Ou deve renunciar? Nesse caso, Tereza continuará a ser
criada numa cervejaria daquele buraco de província e nunca mais a verá. Quer
que ela venha ter consigo ou não? Olha para o pátio, tem os olhos fixos no
prédio em frente e procura uma resposta. Volta, ainda e sempre, à imagem
daquela mulher deitada no seu divã; nunca conhecera ninguém assim. Não era nem
uma amante nem uma esposa. Era uma criança que tirara de uma cesta untada com
pez e que pousara na margem da sua cama. Ela adormecera. Ajoelhou-se ao seu
lado. O hálito febril acelerou-se e ouviu um leve gemido. Encostou o rosto ao dela
e soprou algumas palavras de repouso para dentro do seu sono. Um instante
depois, pareceu-lhe que a respiração de Tereza se acalmava e que o seu rosto se
levantava maquinalmente em direcção ao dele. Cheirava-lhe nos lábios o cheiro
um pouco acre da febre e aspirava-o como se se quisesse impregnar da intimidade
do seu corpo. Pôs-se então a pensar que Tereza já lá morava em casa há muitos
anos e que estava moribunda. De repente, tornou-se-lhe evidente que não
sobreviveria à sua morte. Deitar-se-ia a seu lado para morrer também. Escondeu
o rosto contra o dela na almofada e assim ficou por longo tempo. Neste momento,
está de pé à janela e invoca esse instante. O que seria que assim se dava a
conhecer senão o amor?
Mas o amor era isso? Tinha-se convencido de que queria
morrer ao lado dela, e este sentimento era manifestamente excessivo: se era só
a segunda vez que a via! Não seria antes a relação histérica de um homem que,
ao aperceber-se, no seu foro íntimo, da sua incapacidade para amar, começava a
representar para si próprio a comédia do amor? Ao mesmo tempo, o seu
subconsciente era de tal modo covarde que escolhia para essa comédia uma pobre
criada de província que não tinha praticamente hipótese nenhuma de entrar na
sua vida! Olhava para as paredes sujas do pátio e percebia que não sabia se
aquilo era histeria ou amor. E, numa situação em que qualquer homem a sério
saberia imediatamente como agir, censurava-se intimamente por hesitar e por
assim privar o momento mais belo da sua vida (ajoelhado à cabeceira da
rapariga, convencido de que não sobreviveria à sua morte) de todo e qualquer
significado.
Censurava-se intimamente, mas acabou por pensar que, no fundo, não
se saber o que se deve querer é normal: nunca
se pode saber o que se deve querer porque só se tem uma vida que não pode ser
comparada com vidas anteriores nem rectificada
em vidas posteriores. É melhor ficar com
Tereza ou ficar sozinho? Não
há forma nenhuma de se verificar qual das decisões é melhor porque não há
comparação possível. Tudo se vive imediatamente pela primeira vez sem
preparação. Como se um actor entrasse em cena sem nunca ter ensaiado. Mas o que
vale a vida se o primeiro ensaio da
vida já é a própria vida? É o que faz com que a vida pareça sempre um esquisso.

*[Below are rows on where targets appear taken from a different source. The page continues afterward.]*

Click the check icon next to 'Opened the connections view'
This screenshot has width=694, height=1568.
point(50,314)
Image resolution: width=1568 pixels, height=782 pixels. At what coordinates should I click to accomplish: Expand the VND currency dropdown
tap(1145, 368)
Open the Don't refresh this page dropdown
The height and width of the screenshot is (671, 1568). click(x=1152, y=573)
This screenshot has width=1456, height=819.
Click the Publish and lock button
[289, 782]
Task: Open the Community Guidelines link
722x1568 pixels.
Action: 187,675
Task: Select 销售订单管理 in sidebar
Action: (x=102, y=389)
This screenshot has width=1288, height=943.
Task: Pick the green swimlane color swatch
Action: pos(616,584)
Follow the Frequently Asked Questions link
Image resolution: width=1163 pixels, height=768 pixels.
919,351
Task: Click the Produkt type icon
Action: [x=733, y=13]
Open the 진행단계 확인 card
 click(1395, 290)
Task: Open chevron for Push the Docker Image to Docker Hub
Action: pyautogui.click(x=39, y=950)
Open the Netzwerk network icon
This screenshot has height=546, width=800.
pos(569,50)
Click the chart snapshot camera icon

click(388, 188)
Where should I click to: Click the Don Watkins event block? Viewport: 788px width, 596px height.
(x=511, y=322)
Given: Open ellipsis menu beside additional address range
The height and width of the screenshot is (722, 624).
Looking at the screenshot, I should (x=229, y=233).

Mas nem mesmo esquisso é a palavra certa, porque um esquisso é sempre o
esboço de alguma coisa, a preparação de um quadro, enquanto o esquisso que a
nossa vida é, não é esquisso de nada, é um esboço sem quadro. Tomás repete em silêncio o provérbio alemão, einmal isr keinmal,
uma vez não conta, uma vez é nunca. Não poder viver senão uma vida é pura e
simplesmente como não viver». ».
In
Milan Kundera, A Insustentável Leveza do Ser, 1983, Publicações dom Quixote,
2013, ISBN 978-972-200-002-4.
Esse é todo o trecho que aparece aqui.